6.1. Problem description

For the 2D numerical experiments, we considered a 10 cm × 10 cm square under plane strain conditions and loaded with a uniform pressure at the top. The bottom of the square was free in the X-direction as shown in Figure 1. The domain contained two sti circular inclusions in a soft matrix (Figures 2a and 2b), whose elastic properties are given in Table 1. Given that the coordinate origin was located at the bottom left corner of the domain, the center of the bottom inclusion had coordinates (2.5 cm, 2.5 cm), while the center of the top inclusion had coordinates (7.5 cm, 7.5 cm). The diameter of the inclusions was 2.5 cm. The mass density of the inclusions and matrix was taken as 1000 kg/m³ and a single frequency of 50 Hz was used in all cases.

Figure 1.

Schematic of the 2D example problem.

Figure 2.

2D example: reconstructions with data noise level δ = 0.05. Units: Pa.

Table 1.

Target Material Properties for 2D Example

Material Properties	Background	Inclusion 1	Inclusion 2
Shear Modulus G (Pa)	1 × 106	2 × 106	4 × 106
Bulk Modulus B (Pa)	2 × 106	3 × 106	5 × 106

The known “experimental” data used in the numerical examples was generated artificially using a structured finite element mesh consisting of 100 × 100 four-node element. The y-component of the displacements at all nodes in the mesh was used as known information. The data was then polluted by adding artificial Gaussian white noise. That is, for a degree of freedom i, the synthetic measurement was obtained as

$$u_i^m=u_i^{\mathrm{ref}}(1+\delta r_i)$$ (40)
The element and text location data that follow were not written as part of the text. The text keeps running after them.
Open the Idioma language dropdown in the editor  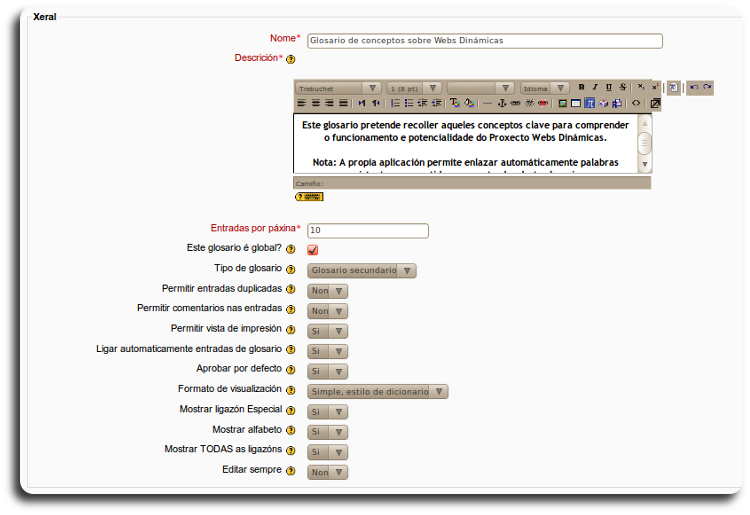pyautogui.click(x=545, y=88)
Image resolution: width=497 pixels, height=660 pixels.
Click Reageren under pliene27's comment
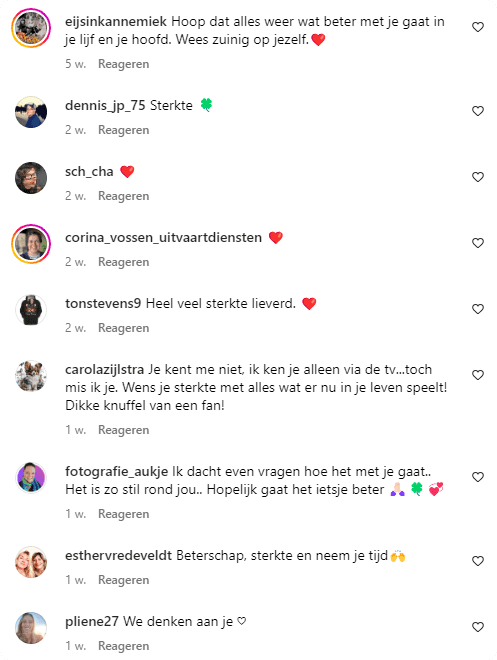[x=124, y=646]
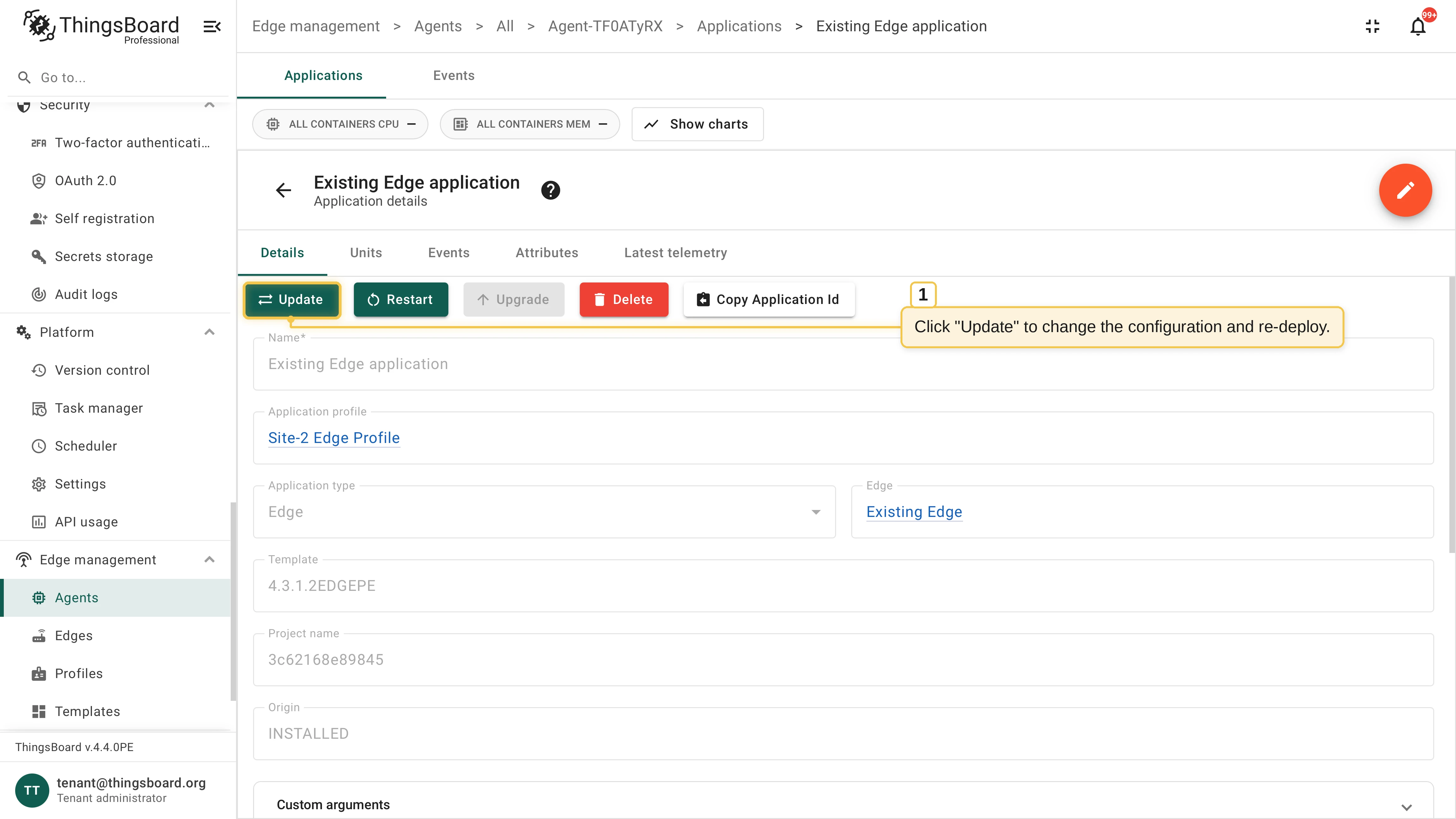Click the sidebar vertical scrollbar
The height and width of the screenshot is (819, 1456).
pos(233,601)
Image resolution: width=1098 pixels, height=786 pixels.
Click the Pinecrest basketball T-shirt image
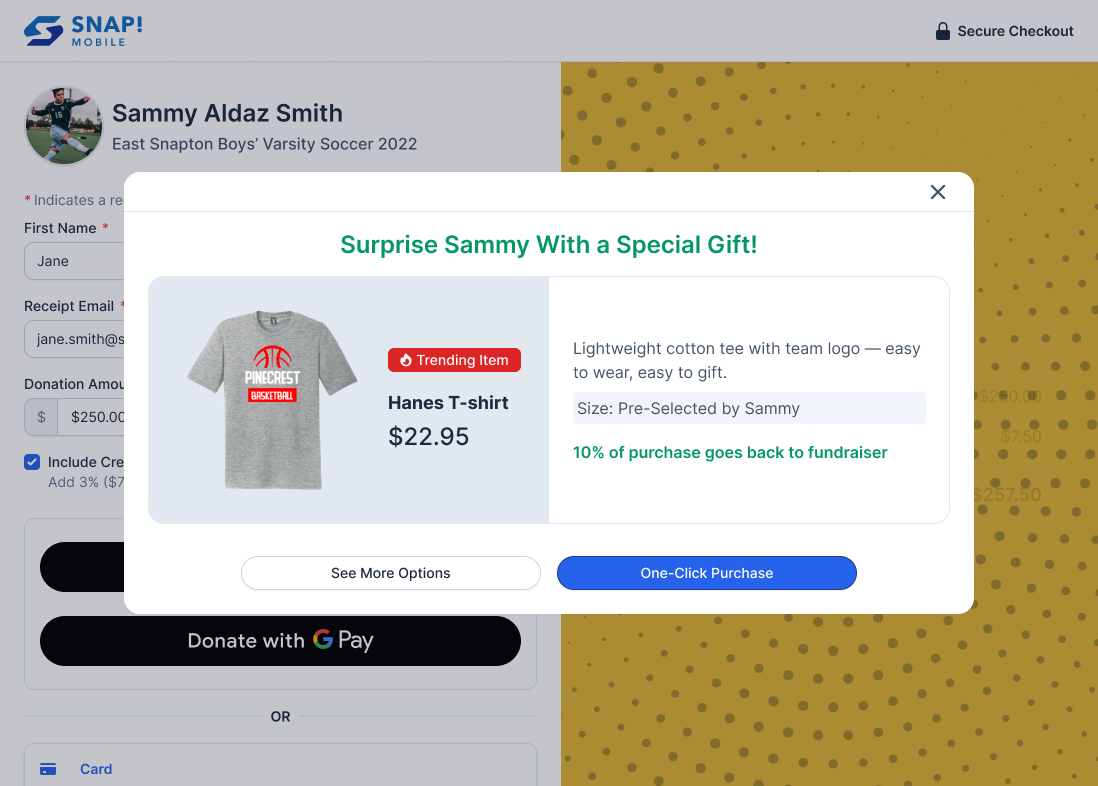tap(272, 399)
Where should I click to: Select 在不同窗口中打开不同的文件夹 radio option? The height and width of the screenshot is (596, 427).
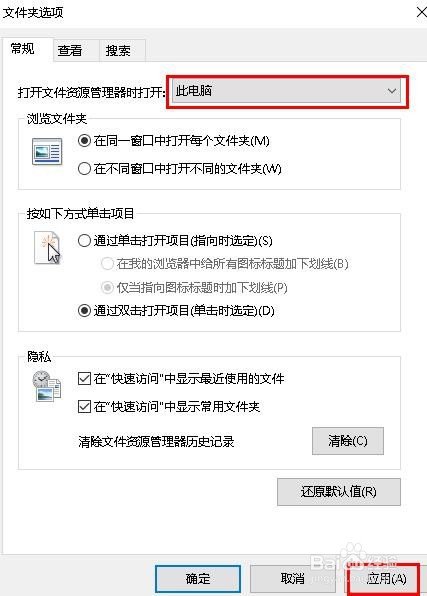tap(84, 168)
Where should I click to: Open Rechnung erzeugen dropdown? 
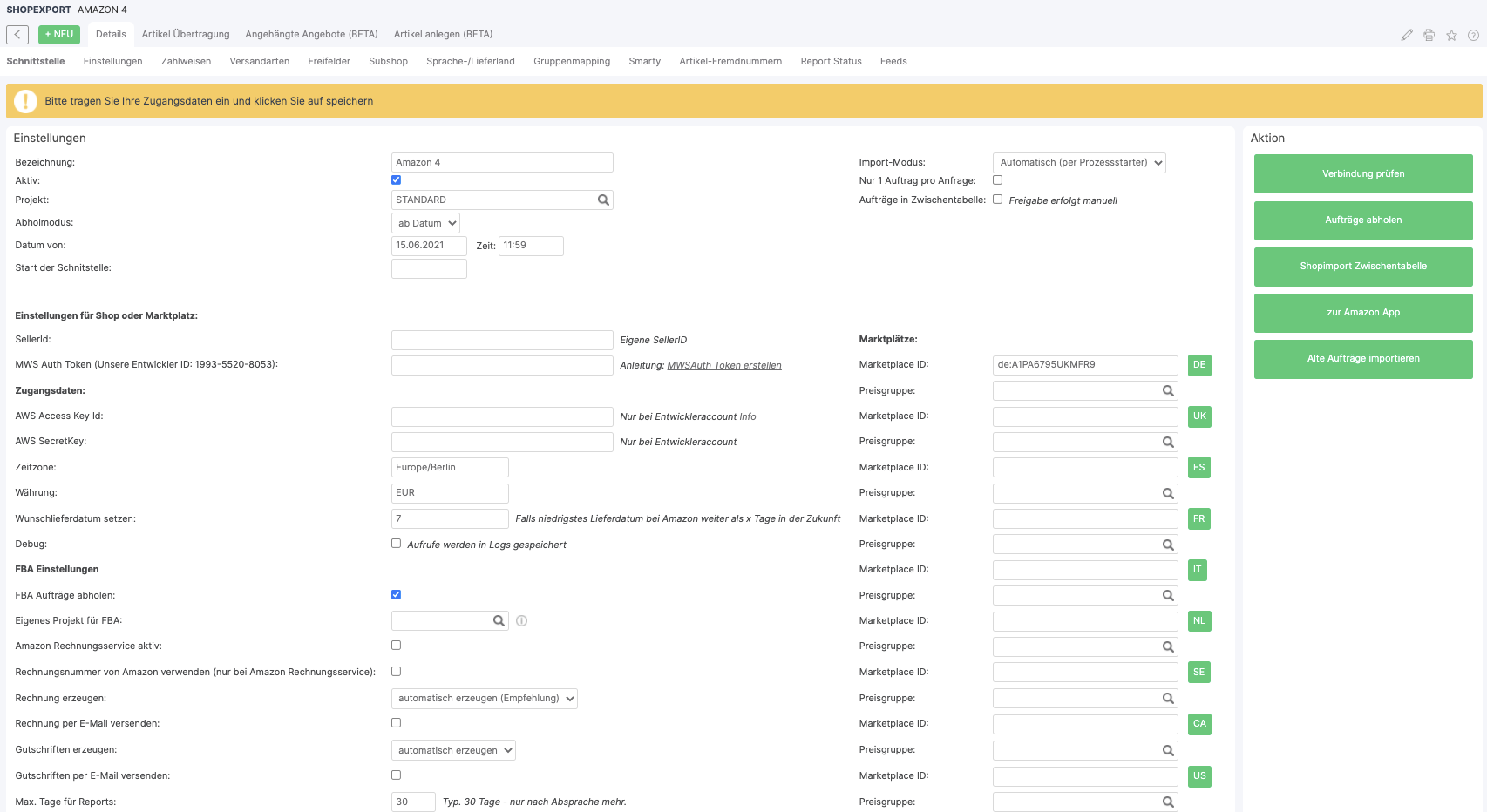pos(484,699)
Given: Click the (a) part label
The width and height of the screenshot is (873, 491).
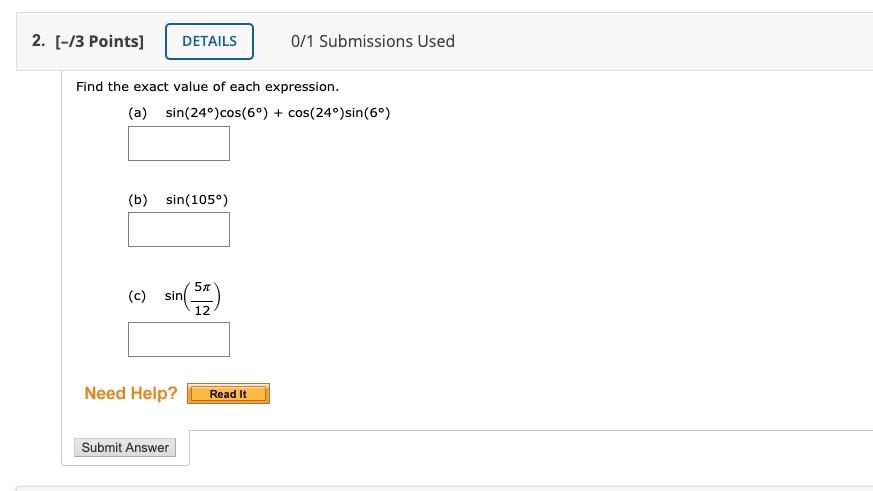Looking at the screenshot, I should [x=138, y=112].
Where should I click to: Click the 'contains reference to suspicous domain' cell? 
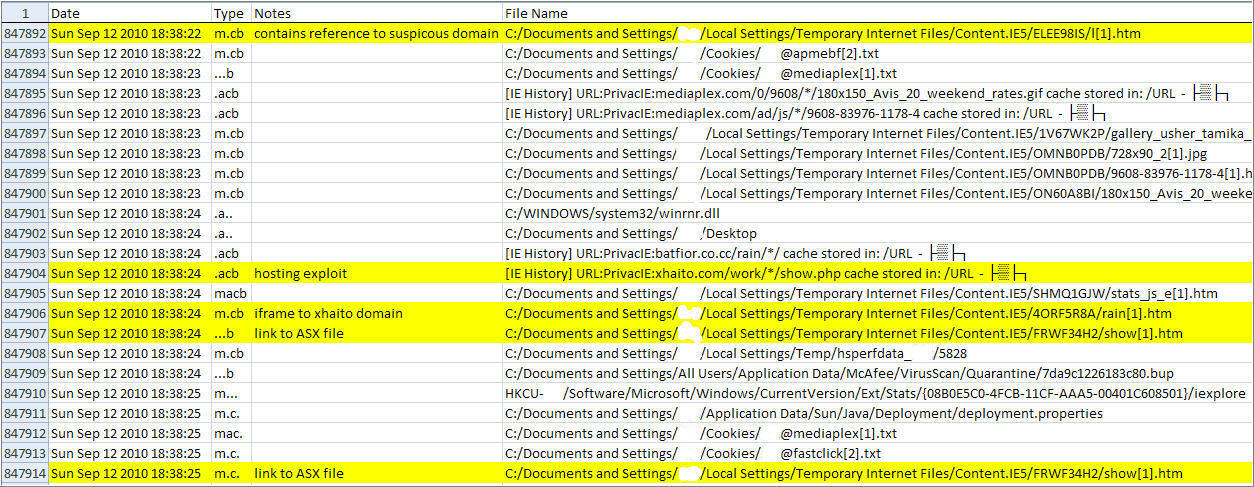click(376, 33)
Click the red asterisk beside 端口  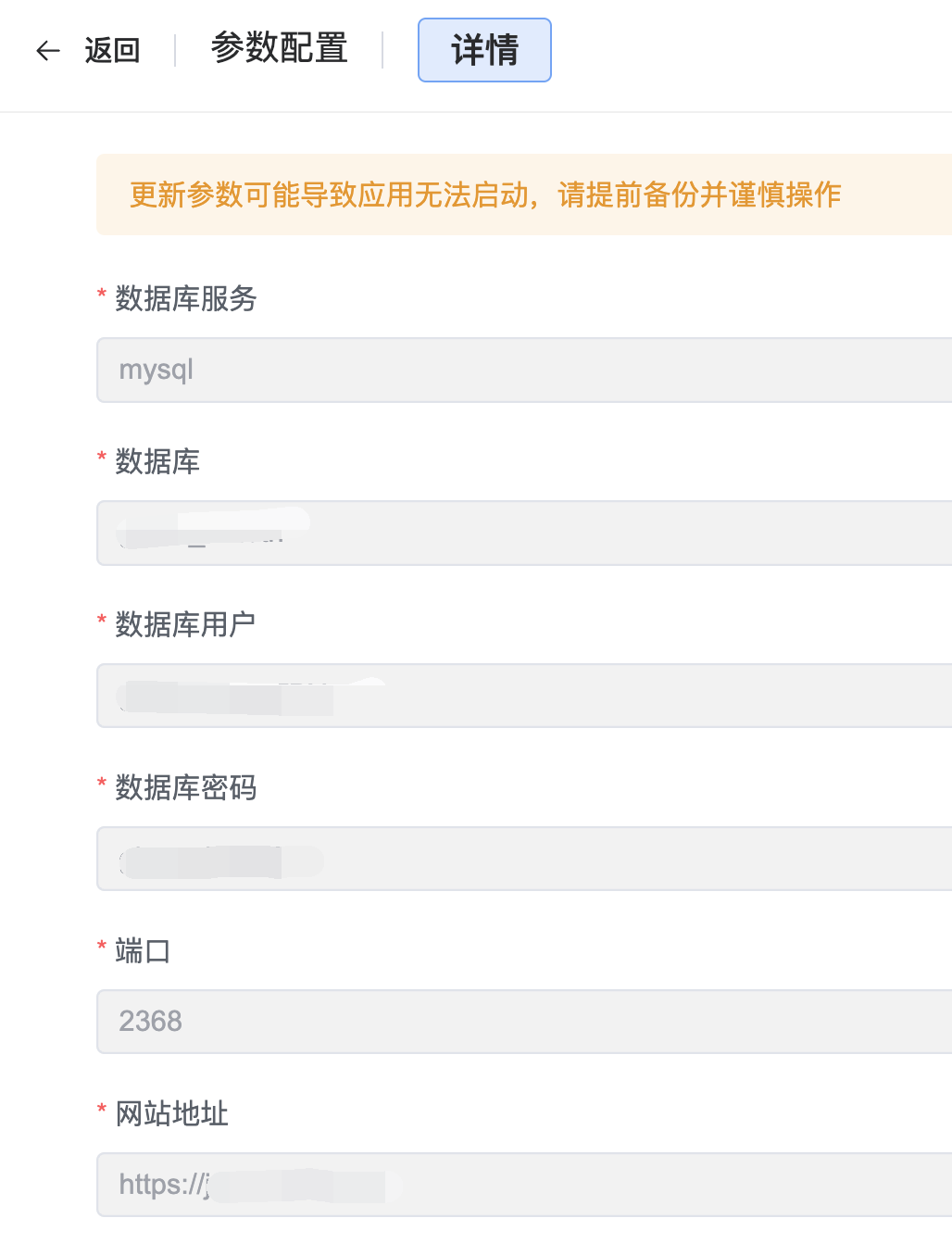point(102,947)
where $u_i^{\mathrm{ref}}$ is a noise-free displacement obtained using the true material properties, δ represents the noise level (with δ = 0.01, 0.05 or 0.1 used in the examples to follow), and r_i denotes a zero-mean and unit-variance Gaussian random variable. The abovedescribed synthetic data was finally interpolated on a coarser, and uniform, 61 × 61 mesh of bilinear elements which was used for all 2D reconstructions.

In the examples shown in Secs. 6.2 and 6.3, the MECE algorithm was stopped when a maximum number of iterations was reached or when the condition

$$\frac{\Vert \mathit{u}-{\mathit{u}}^{\mathit{m}}{\Vert }_{L^2\left({\Omega }_m\right)}}{\Vert {\mathit{u}}^{\mathit{m}}{\Vert }_{L^2\left({\Omega }_m\right)}}\le c\delta$$ (41)

was met. Without loss of generality, we used c = 1 in this work and the maximum number of iterations allowed for the MECE algorithm was set to 1000.

The results of Secs. 6.2 and 6.3 were obtained using a direct solver for the coupled system (32), while the SOR technique was used in Sec. 6.4. Furthermore, in Secs. 6.2 and 6.3, the parameters for the penalty sequence (35) were chosen as α₀ = 1, α_max = 10⁹, and β = 0.25. From the numerical examples studied in this work, we found that the algorithm was not sensitive to different choices of these parameters. The 2D numerical examples used an initial guess of constant shear and bulk moduli both with values of 1 MPa.

6.2. Reconstruction of shear and bulk moduli

We consider the spatial reconstruction of the true distributions of G and B defined by Figures 2a, 2b and Table 1. The reconstructed profiles obtained using MECE with the proposed iterative penalization scheme are shown in Figures 2c and 2d for a noise level δ = 0.05 (for visualization purposes, the nodal averages of G and B are plotted). The MECE algorithm was clearly able to reconstruct the location of the inclusions as well as their sharp boundaries.

Figure 3 shows the spatial variation of the reconstructed shear and bulk moduli along the section A – A’ indicated in Fig. 1, for different noise levels. These plots demonstrate that the MECE-based algorithm was able to identify accurately the boundaries of the inclusions and correct magnitudes of the moduli with, as expected, a degradation of accuracy as the level of noise increased. While the sharp discontinuities are well captured in the reconstruction, it is important to notice that the error in the reconstructed bulk modulus was consistently higher than that of the shear modulus. The higher error in the bulk modulus may be due to the loading condition and the unidirectionality of the measurements used in the simulated experiments. For instance, the fact that the synthetic data is limited to the vertical component of the displacement field may reduce its sensitivity to volume changes.

Figure 3.

2D example: cross-sectional plot at different noise levels. Units: Pa.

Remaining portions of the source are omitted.